Шрифт:
К исходу дня многое повторялось: доклады командующих армиями, работа с начальником штаба и так далее и тому подобное. Таким, если брать его в общих чертах, был мой распорядок дня в самый разгар Берлинской операции. Таким же, с небольшими ежедневными изменениями, он оставался и до конца операции. Этот распорядок в значительной мере обусловливался работой штаба фронта.
В связи с этим я хочу хотя бы кратко рассказать о начальнике штаба 1-го Украинского фронта в период Берлинской операции генерале армии Иване Ефимовиче Петрове.

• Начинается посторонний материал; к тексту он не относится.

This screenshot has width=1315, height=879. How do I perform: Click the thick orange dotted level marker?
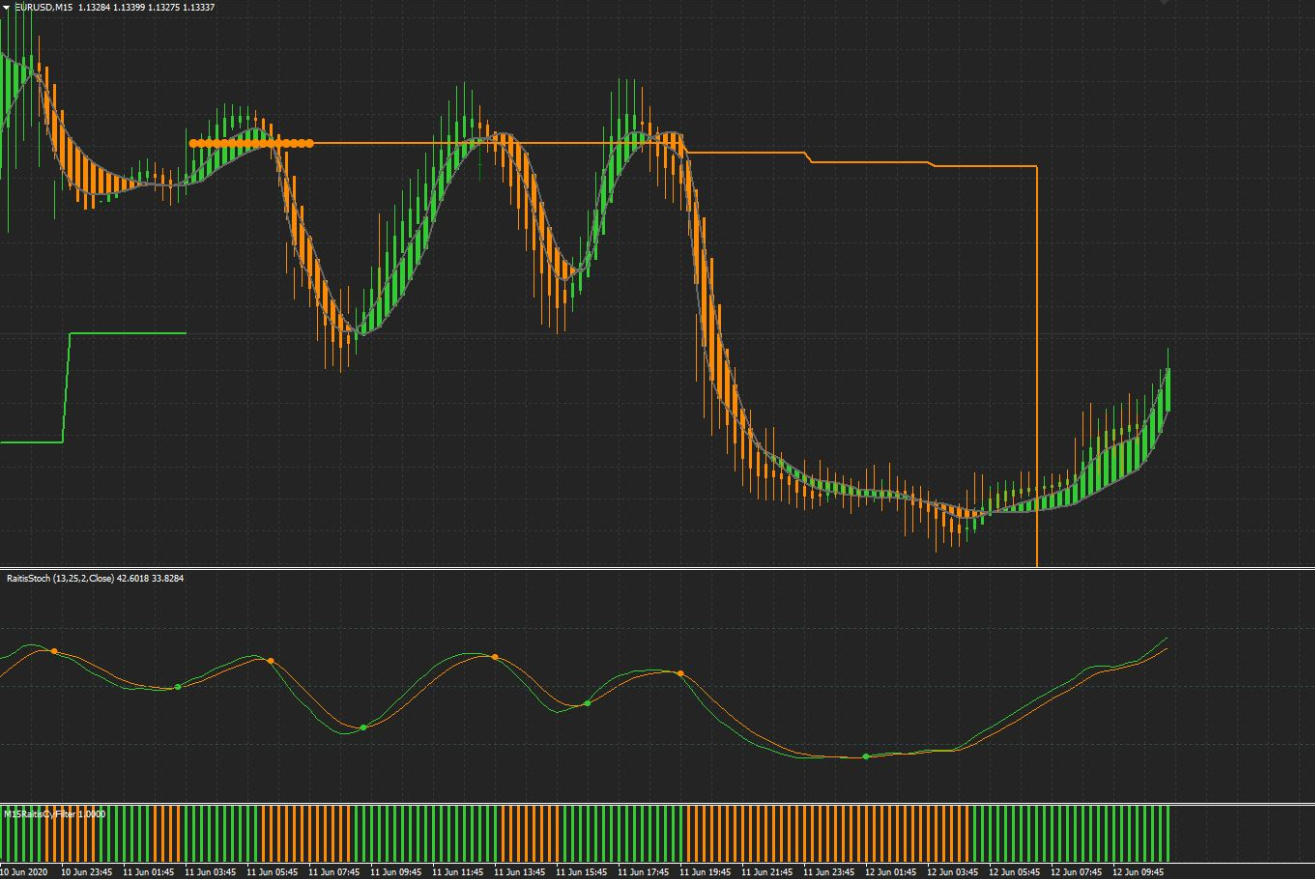(250, 143)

Он сменил генерала Соколовского буквально перед самым началом этой операции. Василий Данилович отбыл на 1-й Белорусский заместителем командующего к маршалу Жукову. Перед этим мне позвонил Сталин и опросил, согласен ли я взять к себе начальником штаба генерала Петрова. Я знал, что за несколько дней до этого Петров был освобожден от должности командующего 4-м Украинским фронтом. Мое личное мнение об Иване Ефимовиче в общем было положительным, и я дал согласие на его назначение.
На второй день после прибытия на фронт Петрову предстояло, как начальнику штаба, составить донесение в Ставку. Мы обычно заканчивали составление этого донесения к часу-двум ночи. К этому сроку я и предложил его составить Ивану Ефимовичу. Но он возразил:
– Что вы, товарищ командующий. Я успею составить донесение раньше, к двадцати четырем часам.

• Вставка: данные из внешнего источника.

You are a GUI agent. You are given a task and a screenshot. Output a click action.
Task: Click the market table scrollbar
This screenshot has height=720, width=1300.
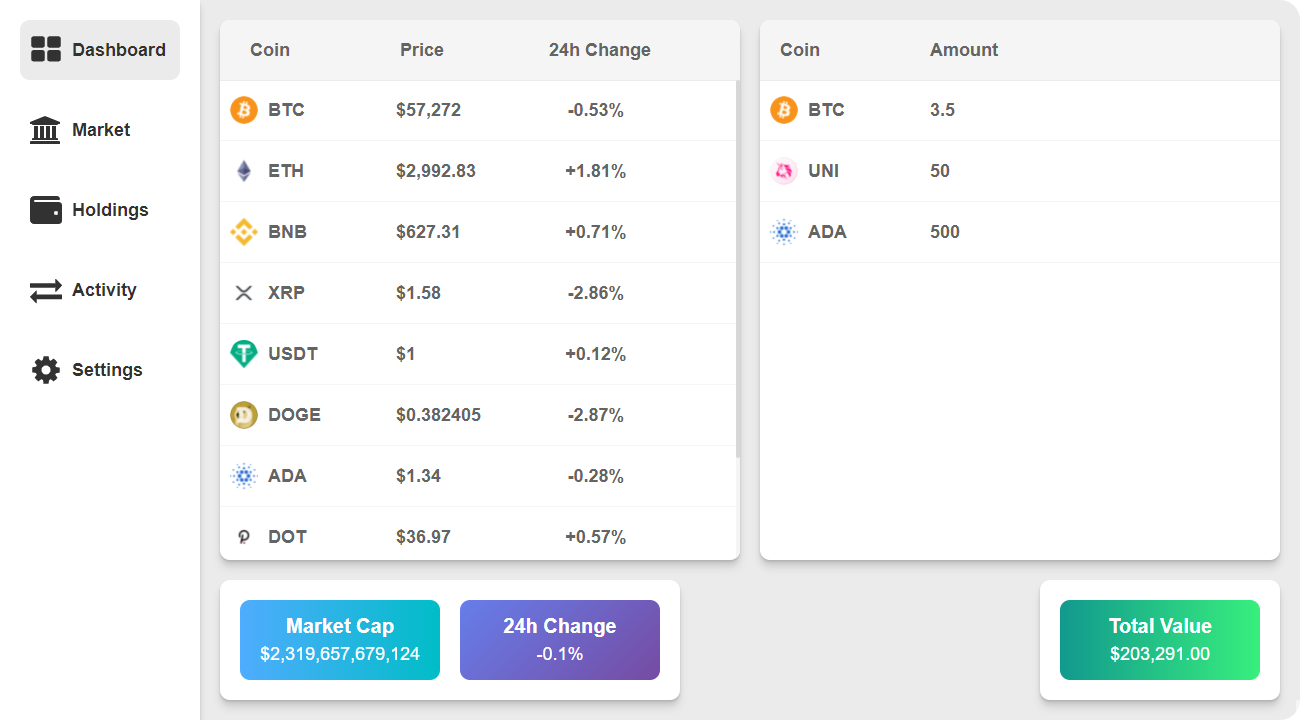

– Не затрудняйте себя, Иван Ефимович, – сказал я. – Мне спешить некуда, дел у меня еще много, я буду говорить с командармами, так что у вас время до двух часов есть.
Однако когда подошел срок подписывать боевое донесение, я ровно в два часа ночи позвонил Петрову. Он смущенно ответил по телефону, что донесение еще не готово, по такой-то и такой-то армии не собраны все необходимые данные.
Понимая его трудное положение, я не сказал ни слова и отложил подписание на четыре часа утра. Но донесение не было готово и к четырем. Петров представил мне его только к шести. И когда я подписывал это первое его донесение, причем с довольно значительными поправками, Иван Ефимович (это было в его характере) прямо и честно заявил:
– Товарищ маршал, я виноват перед вами. С такими масштабами действий я встречаюсь впервые, и мне с непривычки оказалось трудно справиться с ними.
И хотя первый блин получился комом, такое прямое заявление со стороны Петрова было для меня залогом того, что дело у нас с ним пойдет.
Иван Ефимович был человеком с хорошей военной подготовкой и высокой общей культурой. На протяжении всей войны он проявлял храбрость и мужество и был этим известен в армии.
Будучи до этого в роли командующего фронтом, а под конец войны впервые в своей практике оказавшись начальником штаба фронта, он, боевой генерал, не проявлял ни малейшего оттенка обиды. Напротив, с самым живым интересом к новому для себя делу говорил: «Вот теперь вижу настоящий фронт – и по количеству войск, и по размаху, и по задачам». Генерал хорошо отдавал себе отчет в том, что, несмотря на весь боевой опыт, в новой роли начальника штаба фронта ему надо кое-чему поучиться. И он честно учился.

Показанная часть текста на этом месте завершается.